→ **Work to complete**
Write out the following items exactly as they stand, covering every item from first to last.

(Entries from a collection)
:::::

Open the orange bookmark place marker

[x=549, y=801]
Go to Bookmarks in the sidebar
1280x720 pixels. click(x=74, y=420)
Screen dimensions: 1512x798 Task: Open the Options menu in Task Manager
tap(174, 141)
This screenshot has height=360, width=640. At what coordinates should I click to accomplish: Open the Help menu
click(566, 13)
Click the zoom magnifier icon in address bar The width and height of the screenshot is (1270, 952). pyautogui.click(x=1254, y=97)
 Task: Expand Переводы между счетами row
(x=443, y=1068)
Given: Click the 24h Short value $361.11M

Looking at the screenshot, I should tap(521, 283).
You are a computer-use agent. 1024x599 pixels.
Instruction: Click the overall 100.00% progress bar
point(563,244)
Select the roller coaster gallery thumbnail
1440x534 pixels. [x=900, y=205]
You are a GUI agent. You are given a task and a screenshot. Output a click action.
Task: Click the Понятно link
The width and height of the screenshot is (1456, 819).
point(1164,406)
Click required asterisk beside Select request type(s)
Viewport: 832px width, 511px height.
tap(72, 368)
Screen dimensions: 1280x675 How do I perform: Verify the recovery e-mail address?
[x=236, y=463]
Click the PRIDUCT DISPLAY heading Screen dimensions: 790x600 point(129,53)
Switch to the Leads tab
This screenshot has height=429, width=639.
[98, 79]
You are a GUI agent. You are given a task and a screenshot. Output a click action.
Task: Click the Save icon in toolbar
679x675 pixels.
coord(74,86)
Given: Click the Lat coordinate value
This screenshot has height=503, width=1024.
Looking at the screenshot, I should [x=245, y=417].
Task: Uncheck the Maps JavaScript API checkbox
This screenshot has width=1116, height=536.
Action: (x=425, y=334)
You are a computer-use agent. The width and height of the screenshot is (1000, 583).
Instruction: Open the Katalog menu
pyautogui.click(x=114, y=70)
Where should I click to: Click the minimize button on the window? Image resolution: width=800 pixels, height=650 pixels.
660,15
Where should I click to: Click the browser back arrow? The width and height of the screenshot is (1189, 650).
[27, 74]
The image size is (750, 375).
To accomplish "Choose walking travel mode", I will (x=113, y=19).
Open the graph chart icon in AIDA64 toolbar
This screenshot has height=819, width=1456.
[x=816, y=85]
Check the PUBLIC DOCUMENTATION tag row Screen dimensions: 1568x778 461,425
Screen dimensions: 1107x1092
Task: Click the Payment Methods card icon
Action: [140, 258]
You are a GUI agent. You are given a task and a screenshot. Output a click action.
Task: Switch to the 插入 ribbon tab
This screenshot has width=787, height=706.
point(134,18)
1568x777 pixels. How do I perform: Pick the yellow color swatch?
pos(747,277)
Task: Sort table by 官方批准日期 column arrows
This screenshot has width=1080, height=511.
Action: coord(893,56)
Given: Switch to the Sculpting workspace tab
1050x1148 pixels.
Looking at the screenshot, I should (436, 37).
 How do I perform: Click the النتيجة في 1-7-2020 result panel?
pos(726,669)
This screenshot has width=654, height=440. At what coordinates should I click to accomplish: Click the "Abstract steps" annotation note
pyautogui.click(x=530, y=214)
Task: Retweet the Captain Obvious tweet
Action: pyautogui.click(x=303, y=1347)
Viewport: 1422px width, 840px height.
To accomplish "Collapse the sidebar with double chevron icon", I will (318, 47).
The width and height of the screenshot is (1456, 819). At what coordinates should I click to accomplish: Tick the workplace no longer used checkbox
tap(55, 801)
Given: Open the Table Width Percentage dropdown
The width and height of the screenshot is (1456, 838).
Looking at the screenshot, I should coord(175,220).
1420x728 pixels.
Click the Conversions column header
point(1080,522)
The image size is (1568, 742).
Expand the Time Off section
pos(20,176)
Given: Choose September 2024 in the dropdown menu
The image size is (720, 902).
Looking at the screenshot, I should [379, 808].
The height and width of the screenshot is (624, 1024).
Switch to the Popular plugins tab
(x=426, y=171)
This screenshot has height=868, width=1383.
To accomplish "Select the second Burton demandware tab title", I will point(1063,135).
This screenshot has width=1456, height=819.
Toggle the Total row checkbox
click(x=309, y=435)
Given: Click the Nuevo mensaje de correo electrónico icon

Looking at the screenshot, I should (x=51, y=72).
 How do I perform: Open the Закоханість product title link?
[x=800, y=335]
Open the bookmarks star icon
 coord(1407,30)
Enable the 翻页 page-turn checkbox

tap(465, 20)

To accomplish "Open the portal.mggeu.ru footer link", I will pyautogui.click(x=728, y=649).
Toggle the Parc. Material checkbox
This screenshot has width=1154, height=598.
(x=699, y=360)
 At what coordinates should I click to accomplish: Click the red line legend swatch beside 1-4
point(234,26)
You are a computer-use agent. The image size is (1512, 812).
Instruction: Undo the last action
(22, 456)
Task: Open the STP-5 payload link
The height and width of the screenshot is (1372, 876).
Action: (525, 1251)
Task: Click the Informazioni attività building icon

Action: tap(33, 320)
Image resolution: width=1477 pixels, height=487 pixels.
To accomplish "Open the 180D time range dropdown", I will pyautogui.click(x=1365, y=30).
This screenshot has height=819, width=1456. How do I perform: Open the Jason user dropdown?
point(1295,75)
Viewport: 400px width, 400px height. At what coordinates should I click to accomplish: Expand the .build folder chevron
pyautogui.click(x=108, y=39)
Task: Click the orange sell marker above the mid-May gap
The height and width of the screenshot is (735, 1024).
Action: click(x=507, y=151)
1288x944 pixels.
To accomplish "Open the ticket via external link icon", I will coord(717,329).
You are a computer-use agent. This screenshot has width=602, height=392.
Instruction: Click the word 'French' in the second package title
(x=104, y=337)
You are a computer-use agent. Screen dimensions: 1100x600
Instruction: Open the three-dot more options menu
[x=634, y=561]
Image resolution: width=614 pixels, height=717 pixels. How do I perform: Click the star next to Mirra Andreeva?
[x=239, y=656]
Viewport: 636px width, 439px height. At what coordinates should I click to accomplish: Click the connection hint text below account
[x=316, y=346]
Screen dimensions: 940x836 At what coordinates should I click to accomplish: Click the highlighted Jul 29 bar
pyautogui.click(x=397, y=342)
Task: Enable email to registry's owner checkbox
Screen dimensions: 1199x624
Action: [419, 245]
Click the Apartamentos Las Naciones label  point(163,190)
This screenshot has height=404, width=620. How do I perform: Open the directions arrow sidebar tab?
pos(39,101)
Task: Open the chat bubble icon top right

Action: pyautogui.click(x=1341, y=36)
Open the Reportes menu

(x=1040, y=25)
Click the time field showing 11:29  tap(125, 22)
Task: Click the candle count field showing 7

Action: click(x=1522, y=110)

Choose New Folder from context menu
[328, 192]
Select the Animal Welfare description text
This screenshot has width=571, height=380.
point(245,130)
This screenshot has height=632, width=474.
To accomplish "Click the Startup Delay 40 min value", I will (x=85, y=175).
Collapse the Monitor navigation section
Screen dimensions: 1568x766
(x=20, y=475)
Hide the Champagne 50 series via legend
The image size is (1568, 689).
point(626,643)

:::::

→ **Expected answer**
Open the orange bookmark place marker

[x=549, y=801]
Go to Bookmarks in the sidebar
1280x720 pixels. click(x=74, y=420)
Screen dimensions: 1512x798 Task: Open the Options menu in Task Manager
tap(174, 141)
This screenshot has height=360, width=640. At what coordinates should I click to accomplish: Open the Help menu
click(566, 13)
Click the zoom magnifier icon in address bar The width and height of the screenshot is (1270, 952). pyautogui.click(x=1254, y=97)
 Task: Expand Переводы между счетами row
(x=443, y=1068)
Given: Click the 24h Short value $361.11M

Looking at the screenshot, I should tap(521, 283).
You are a computer-use agent. 1024x599 pixels.
Instruction: Click the overall 100.00% progress bar
point(563,244)
Select the roller coaster gallery thumbnail
1440x534 pixels. [x=900, y=205]
You are a GUI agent. You are given a task and a screenshot. Output a click action.
Task: Click the Понятно link
The width and height of the screenshot is (1456, 819).
point(1164,406)
Click required asterisk beside Select request type(s)
Viewport: 832px width, 511px height.
tap(72, 368)
Screen dimensions: 1280x675 How do I perform: Verify the recovery e-mail address?
[x=236, y=463]
Click the PRIDUCT DISPLAY heading Screen dimensions: 790x600 point(129,53)
Switch to the Leads tab
This screenshot has height=429, width=639.
[98, 79]
You are a GUI agent. You are given a task and a screenshot. Output a click action.
Task: Click the Save icon in toolbar
679x675 pixels.
coord(74,86)
Given: Click the Lat coordinate value
This screenshot has height=503, width=1024.
Looking at the screenshot, I should [x=245, y=417].
Task: Uncheck the Maps JavaScript API checkbox
This screenshot has width=1116, height=536.
Action: (x=425, y=334)
You are a computer-use agent. The width and height of the screenshot is (1000, 583).
Instruction: Open the Katalog menu
pyautogui.click(x=114, y=70)
Where should I click to: Click the minimize button on the window? Image resolution: width=800 pixels, height=650 pixels.
660,15
Where should I click to: Click the browser back arrow? The width and height of the screenshot is (1189, 650).
[27, 74]
The image size is (750, 375).
To accomplish "Choose walking travel mode", I will (x=113, y=19).
Open the graph chart icon in AIDA64 toolbar
This screenshot has height=819, width=1456.
[x=816, y=85]
Check the PUBLIC DOCUMENTATION tag row Screen dimensions: 1568x778 461,425
Screen dimensions: 1107x1092
Task: Click the Payment Methods card icon
Action: [140, 258]
You are a GUI agent. You are given a task and a screenshot. Output a click action.
Task: Switch to the 插入 ribbon tab
This screenshot has width=787, height=706.
point(134,18)
1568x777 pixels. How do I perform: Pick the yellow color swatch?
pos(747,277)
Task: Sort table by 官方批准日期 column arrows
This screenshot has width=1080, height=511.
Action: coord(893,56)
Given: Switch to the Sculpting workspace tab
1050x1148 pixels.
Looking at the screenshot, I should (436, 37).
 How do I perform: Click the النتيجة في 1-7-2020 result panel?
pos(726,669)
This screenshot has width=654, height=440. At what coordinates should I click to accomplish: Click the "Abstract steps" annotation note
pyautogui.click(x=530, y=214)
Task: Retweet the Captain Obvious tweet
Action: pyautogui.click(x=303, y=1347)
Viewport: 1422px width, 840px height.
To accomplish "Collapse the sidebar with double chevron icon", I will (318, 47).
The width and height of the screenshot is (1456, 819). At what coordinates should I click to accomplish: Tick the workplace no longer used checkbox
tap(55, 801)
Given: Open the Table Width Percentage dropdown
The width and height of the screenshot is (1456, 838).
Looking at the screenshot, I should coord(175,220).
1420x728 pixels.
Click the Conversions column header
point(1080,522)
The image size is (1568, 742).
Expand the Time Off section
pos(20,176)
Given: Choose September 2024 in the dropdown menu
The image size is (720, 902).
Looking at the screenshot, I should [379, 808].
The height and width of the screenshot is (624, 1024).
Switch to the Popular plugins tab
(x=426, y=171)
This screenshot has height=868, width=1383.
To accomplish "Select the second Burton demandware tab title", I will point(1063,135).
This screenshot has width=1456, height=819.
Toggle the Total row checkbox
click(x=309, y=435)
Given: Click the Nuevo mensaje de correo electrónico icon

Looking at the screenshot, I should (x=51, y=72).
 How do I perform: Open the Закоханість product title link?
[x=800, y=335]
Open the bookmarks star icon
 coord(1407,30)
Enable the 翻页 page-turn checkbox

tap(465, 20)

To accomplish "Open the portal.mggeu.ru footer link", I will pyautogui.click(x=728, y=649).
Toggle the Parc. Material checkbox
This screenshot has width=1154, height=598.
(x=699, y=360)
 At what coordinates should I click to accomplish: Click the red line legend swatch beside 1-4
point(234,26)
You are a computer-use agent. The image size is (1512, 812).
Instruction: Undo the last action
(22, 456)
Task: Open the STP-5 payload link
The height and width of the screenshot is (1372, 876).
Action: (525, 1251)
Task: Click the Informazioni attività building icon

Action: tap(33, 320)
Image resolution: width=1477 pixels, height=487 pixels.
To accomplish "Open the 180D time range dropdown", I will pyautogui.click(x=1365, y=30).
This screenshot has height=819, width=1456. How do I perform: Open the Jason user dropdown?
point(1295,75)
Viewport: 400px width, 400px height. At what coordinates should I click to accomplish: Expand the .build folder chevron
pyautogui.click(x=108, y=39)
Task: Click the orange sell marker above the mid-May gap
The height and width of the screenshot is (735, 1024).
Action: click(x=507, y=151)
1288x944 pixels.
To accomplish "Open the ticket via external link icon", I will coord(717,329).
You are a computer-use agent. This screenshot has width=602, height=392.
Instruction: Click the word 'French' in the second package title
(x=104, y=337)
You are a computer-use agent. Screen dimensions: 1100x600
Instruction: Open the three-dot more options menu
[x=634, y=561]
Image resolution: width=614 pixels, height=717 pixels. How do I perform: Click the star next to Mirra Andreeva?
[x=239, y=656]
Viewport: 636px width, 439px height. At what coordinates should I click to accomplish: Click the connection hint text below account
[x=316, y=346]
Screen dimensions: 940x836 At what coordinates should I click to accomplish: Click the highlighted Jul 29 bar
pyautogui.click(x=397, y=342)
Task: Enable email to registry's owner checkbox
Screen dimensions: 1199x624
Action: [419, 245]
Click the Apartamentos Las Naciones label  point(163,190)
This screenshot has height=404, width=620. How do I perform: Open the directions arrow sidebar tab?
pos(39,101)
Task: Open the chat bubble icon top right

Action: pyautogui.click(x=1341, y=36)
Open the Reportes menu

(x=1040, y=25)
Click the time field showing 11:29  tap(125, 22)
Task: Click the candle count field showing 7

Action: click(x=1522, y=110)

Choose New Folder from context menu
[328, 192]
Select the Animal Welfare description text
This screenshot has width=571, height=380.
point(245,130)
This screenshot has height=632, width=474.
To accomplish "Click the Startup Delay 40 min value", I will (x=85, y=175).
Collapse the Monitor navigation section
Screen dimensions: 1568x766
(x=20, y=475)
Hide the Champagne 50 series via legend
The image size is (1568, 689).
point(626,643)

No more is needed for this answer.